» EXTRACT TO READ
________

Pulling Your Credit Report? Here’s What to Look For

Sep 30, 2020 12:10:55 PM

One of the most-recommended actions to improve your financial health is to know your credit score and check up on your credit report. But what exactly is a credit report and why is it so important to keep up to date with it? More importantly, when you do check your credit report – exactly what information are you supposed to be looking for? Read on for a summary of everything you need to know about what to look for when you pull your credit report.

What exactly is a credit report? 

A credit report is a statement that offers up-to-date information on credit-related financial activity, including purchases on your credit card and payment history on loans, credit cards and so on. Your credit report is compiled by a credit reporting company, based on the information they receive from credit card companies, loan providers and other kinds or financial or lending companies. 

On your credit report, you'll find personal information like your date of birth and social security number, as well as key information about your credit accounts -- including what credit cards or mortgages you hold, what your credit limit is on these accounts, a historical record of payments made as well as payments missed, and so on.

Your credit report will also show any foreclosures or bankruptcies you've experienced, as well as legal information such as civil suits and judgements. 

Why does a credit report matter?

Your credit report includes a deep and detailed look into your financial history; making it an extremely important item. Your credit report and credit score – which is calculated based on your credit report – directly influence your ability to be approved for a credit card or loan. When you have a healthier credit score, you can qualify for a higher limit on credit cards as well as a larger amount on your mortgage or other loans.

With all this in mind, it’s no wonder that the first step in getting a handle on your finances is usually to find out your credit score and start regularly reviewing your credit report.

How do you access your credit report?

It’s actually a very simple process to access your credit report. Check out annualcreditreport.com, which is authorized by the federal government to provide free credit reports from the three major credit bureaus in the US. All you need to do is make the request in order to receive a copy of your report.

For a long time, every citizen has been entitled to receive a free copy of their credit report once per year. Following the coronavirus outbreak, the three credit bureaus have jointly changed their policy to enable everyone to access a free copy of their credit report as often as once per week until April 2021. This policy is intended to offer a bit more financial visibility in a year when many are facing difficulties.

What should you look for when you check your report?

Firstly, check that all your personal details are correct. Look out for any addresses or account numbers that you don’t recognize, which could indicate identity theft or another form of fraud.

Similarly, check through your list of accounts to ensure all names and addresses are correct. While the credit card balance won’t be up-to-the-minute, your payment history should accurately reflect recent credit card or loan payment activity. If you notice that a payment hasn’t been reflected – or more critically, that a payment was calculated as late when you’re sure it was paid on time – make a note of this information.

The “negative information” section on your credit report makes it easy to check for any inaccuracies in terms of unpaid collection, bankruptcies and so on.

Finally, you will also find a list of credit inquiries, which refer to when potential creditors or other people, such as yourself, have checked your credit. Review the names and addresses of organizations and ensure that all “hard inquiries” were authorized by you.

What if you find something wrong?

It’s important to dispute inaccuracies as soon as possible so that they can be removed from your credit report before your credit score is negatively affected. Tell the credit bureau in writing about the inaccuracy you’ve found, and provide supporting documentation to verify your claim. The credit bureau will investigate and respond. Be sure to retain copies of all communication during this time, in case you need this for future follow-ups.

________

Rewrite the stretch of the credit report article from "On your credit report, you'll" through "missed, and so on.", changing "date of birth" to "full name". The data that comes next has no connection to the credit report article.

Saved entries
________

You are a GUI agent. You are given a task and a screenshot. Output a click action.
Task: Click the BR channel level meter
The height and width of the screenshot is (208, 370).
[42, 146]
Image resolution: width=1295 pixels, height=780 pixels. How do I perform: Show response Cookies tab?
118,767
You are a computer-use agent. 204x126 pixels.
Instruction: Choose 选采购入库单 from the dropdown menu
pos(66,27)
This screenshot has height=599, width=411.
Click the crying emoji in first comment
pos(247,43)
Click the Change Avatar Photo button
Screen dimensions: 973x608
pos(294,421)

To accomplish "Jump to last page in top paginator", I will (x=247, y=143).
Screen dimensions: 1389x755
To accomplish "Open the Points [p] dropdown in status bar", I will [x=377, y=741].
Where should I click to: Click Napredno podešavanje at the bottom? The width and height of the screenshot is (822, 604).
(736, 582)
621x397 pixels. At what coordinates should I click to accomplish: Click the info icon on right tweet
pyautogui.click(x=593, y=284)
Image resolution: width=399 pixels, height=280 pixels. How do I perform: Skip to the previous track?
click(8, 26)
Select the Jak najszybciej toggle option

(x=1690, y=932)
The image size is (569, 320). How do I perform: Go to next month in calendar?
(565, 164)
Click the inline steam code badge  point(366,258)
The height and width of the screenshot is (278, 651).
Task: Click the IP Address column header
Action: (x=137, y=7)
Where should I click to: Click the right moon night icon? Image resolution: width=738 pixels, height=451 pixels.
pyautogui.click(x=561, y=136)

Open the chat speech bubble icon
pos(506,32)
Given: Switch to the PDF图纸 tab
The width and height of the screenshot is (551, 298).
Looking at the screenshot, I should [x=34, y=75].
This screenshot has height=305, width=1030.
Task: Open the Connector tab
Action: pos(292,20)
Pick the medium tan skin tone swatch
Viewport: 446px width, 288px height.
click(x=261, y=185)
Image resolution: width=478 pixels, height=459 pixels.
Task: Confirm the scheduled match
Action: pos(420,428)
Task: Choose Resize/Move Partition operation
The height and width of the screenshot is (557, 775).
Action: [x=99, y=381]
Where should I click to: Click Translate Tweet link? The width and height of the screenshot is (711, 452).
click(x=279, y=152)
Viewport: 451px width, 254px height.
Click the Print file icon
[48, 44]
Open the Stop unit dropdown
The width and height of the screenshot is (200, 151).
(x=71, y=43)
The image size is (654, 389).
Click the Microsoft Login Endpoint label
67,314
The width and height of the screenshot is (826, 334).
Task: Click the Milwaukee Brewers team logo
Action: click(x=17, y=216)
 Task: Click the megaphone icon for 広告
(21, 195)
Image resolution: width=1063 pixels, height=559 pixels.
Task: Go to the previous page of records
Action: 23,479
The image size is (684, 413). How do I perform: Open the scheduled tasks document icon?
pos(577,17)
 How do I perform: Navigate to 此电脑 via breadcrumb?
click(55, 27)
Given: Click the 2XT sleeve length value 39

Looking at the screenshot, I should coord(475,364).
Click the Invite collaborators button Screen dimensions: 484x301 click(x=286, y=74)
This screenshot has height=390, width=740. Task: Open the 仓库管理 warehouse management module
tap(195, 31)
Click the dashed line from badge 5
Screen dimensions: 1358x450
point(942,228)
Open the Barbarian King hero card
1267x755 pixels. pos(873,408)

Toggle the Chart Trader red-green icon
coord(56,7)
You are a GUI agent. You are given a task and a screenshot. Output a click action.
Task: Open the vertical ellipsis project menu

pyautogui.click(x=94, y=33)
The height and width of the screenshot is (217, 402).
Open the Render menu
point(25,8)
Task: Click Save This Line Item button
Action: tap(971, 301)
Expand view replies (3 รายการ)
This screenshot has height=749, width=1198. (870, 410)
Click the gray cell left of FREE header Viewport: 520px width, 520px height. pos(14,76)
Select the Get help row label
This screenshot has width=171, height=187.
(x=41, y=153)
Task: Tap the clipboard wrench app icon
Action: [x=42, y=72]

________

» RESPONSE BELOW
On your credit report, you'll find personal information like your full name and social security number, as well as key information about your credit accounts -- including what credit cards or mortgages you hold, what your credit limit is on these accounts, a historical record of payments made as well as payments missed, and so on.